◆ What to produce: Where the string "Expand" occurs in a line of the data below, that line should be copied.

[[ Provided records, beginning ]]

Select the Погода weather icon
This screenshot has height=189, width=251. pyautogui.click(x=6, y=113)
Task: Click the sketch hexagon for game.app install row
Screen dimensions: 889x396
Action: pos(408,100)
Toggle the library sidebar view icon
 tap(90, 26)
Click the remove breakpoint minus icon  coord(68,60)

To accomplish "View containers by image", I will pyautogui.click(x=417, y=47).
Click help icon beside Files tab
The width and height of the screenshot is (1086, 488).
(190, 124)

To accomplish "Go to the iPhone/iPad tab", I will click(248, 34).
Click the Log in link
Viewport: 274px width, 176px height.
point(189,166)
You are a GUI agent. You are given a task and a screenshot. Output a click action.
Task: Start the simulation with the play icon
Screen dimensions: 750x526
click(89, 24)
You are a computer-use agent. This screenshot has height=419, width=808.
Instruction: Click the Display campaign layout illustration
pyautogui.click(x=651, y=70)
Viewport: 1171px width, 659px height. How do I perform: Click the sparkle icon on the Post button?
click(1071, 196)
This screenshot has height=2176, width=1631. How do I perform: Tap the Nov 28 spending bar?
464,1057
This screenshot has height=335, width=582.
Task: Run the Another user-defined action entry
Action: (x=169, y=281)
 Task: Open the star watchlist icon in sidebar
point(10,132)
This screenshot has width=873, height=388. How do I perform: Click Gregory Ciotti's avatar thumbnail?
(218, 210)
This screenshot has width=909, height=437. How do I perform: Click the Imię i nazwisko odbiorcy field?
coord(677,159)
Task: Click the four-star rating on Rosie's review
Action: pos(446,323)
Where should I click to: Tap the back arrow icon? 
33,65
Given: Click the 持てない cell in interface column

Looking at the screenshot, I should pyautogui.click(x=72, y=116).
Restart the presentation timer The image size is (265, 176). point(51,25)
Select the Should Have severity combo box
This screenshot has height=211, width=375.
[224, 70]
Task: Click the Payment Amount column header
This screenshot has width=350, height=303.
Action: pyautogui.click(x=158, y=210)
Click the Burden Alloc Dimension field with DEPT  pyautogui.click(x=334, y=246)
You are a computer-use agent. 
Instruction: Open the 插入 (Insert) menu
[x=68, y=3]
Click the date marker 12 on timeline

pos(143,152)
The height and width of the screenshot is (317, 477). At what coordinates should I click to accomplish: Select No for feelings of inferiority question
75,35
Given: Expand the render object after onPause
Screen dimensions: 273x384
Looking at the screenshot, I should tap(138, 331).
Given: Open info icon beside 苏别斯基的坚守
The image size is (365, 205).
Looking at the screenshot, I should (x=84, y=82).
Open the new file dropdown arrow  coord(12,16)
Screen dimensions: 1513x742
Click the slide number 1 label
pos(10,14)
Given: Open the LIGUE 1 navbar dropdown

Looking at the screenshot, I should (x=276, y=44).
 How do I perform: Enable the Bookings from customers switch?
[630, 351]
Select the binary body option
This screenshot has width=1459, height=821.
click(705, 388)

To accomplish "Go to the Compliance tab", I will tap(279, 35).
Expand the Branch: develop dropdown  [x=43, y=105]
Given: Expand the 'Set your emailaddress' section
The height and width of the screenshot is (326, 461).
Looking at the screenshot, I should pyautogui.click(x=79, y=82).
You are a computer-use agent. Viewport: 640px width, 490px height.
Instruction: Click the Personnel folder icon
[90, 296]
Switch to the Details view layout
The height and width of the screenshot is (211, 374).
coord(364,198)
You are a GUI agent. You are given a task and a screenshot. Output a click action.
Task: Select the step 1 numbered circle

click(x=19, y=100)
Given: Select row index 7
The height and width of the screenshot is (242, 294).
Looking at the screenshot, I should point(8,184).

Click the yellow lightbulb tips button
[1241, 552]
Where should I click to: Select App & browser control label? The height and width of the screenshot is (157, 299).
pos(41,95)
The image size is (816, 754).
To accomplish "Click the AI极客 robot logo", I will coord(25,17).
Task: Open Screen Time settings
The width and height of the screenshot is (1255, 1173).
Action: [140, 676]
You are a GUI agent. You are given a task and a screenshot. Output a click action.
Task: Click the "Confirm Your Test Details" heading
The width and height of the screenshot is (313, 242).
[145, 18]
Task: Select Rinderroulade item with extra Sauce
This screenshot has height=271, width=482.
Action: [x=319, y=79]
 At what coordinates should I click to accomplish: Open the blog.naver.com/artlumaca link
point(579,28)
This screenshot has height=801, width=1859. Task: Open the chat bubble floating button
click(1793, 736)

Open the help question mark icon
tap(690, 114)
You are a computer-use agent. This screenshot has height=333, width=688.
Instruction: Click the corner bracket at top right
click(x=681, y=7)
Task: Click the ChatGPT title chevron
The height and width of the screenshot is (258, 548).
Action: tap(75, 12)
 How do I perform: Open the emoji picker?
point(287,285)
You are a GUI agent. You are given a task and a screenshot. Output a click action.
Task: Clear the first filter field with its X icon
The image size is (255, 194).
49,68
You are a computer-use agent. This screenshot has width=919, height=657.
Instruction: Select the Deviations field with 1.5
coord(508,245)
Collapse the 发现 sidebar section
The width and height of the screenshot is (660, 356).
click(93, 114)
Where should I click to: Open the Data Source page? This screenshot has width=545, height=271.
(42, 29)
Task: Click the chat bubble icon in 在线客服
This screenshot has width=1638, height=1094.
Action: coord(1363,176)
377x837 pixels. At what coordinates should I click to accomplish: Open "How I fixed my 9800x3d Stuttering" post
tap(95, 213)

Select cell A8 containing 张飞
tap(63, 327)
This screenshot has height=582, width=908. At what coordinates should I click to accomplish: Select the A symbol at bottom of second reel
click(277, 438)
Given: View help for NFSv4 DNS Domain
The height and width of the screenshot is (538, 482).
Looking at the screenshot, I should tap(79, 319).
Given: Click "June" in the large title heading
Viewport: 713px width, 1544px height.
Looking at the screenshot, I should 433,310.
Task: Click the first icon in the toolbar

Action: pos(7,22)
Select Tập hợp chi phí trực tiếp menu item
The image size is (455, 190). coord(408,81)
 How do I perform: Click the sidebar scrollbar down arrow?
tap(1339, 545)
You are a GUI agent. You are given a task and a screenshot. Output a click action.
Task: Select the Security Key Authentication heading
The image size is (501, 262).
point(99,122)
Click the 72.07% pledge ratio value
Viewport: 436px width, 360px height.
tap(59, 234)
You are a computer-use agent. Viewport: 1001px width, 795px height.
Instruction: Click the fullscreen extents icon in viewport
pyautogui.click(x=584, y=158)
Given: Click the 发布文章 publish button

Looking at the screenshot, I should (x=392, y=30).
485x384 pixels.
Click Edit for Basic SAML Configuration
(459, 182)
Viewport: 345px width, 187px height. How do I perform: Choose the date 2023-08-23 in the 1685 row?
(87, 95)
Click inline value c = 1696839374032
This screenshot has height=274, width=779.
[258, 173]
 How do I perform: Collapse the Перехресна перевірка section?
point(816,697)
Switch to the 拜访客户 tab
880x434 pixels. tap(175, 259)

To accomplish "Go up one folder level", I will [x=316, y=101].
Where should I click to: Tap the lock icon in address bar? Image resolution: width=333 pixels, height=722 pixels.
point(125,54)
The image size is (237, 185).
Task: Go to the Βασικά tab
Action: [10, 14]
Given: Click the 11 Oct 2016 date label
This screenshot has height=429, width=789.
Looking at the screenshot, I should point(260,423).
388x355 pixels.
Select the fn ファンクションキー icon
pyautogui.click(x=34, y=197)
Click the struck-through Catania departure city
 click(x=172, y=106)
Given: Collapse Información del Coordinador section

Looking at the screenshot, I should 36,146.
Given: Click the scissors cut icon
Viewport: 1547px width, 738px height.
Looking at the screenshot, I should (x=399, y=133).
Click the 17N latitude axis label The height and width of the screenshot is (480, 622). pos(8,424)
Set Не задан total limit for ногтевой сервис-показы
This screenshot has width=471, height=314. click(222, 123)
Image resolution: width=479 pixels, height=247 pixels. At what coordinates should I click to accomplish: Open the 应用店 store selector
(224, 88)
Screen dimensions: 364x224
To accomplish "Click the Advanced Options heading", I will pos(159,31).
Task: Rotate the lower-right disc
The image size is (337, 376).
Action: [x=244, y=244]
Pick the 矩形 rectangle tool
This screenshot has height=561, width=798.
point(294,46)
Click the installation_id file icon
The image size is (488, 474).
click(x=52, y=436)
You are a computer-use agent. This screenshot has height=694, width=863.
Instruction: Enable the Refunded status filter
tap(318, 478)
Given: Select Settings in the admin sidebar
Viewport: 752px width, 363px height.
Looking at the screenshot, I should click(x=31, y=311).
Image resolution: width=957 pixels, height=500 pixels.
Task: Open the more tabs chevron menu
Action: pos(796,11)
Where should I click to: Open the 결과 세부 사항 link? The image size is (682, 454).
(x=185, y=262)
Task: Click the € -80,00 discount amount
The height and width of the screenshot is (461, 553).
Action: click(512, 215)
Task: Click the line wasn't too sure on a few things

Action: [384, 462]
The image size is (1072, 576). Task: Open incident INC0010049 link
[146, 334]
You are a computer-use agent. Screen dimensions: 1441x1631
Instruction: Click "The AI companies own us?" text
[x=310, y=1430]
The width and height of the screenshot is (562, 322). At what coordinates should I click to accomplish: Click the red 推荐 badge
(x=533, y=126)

[[ Provided records, end ]]

◆ Answer below:
Given: Expand the render object after onPause
Expand the Branch: develop dropdown  [x=43, y=105]
Given: Expand the 'Set your emailaddress' section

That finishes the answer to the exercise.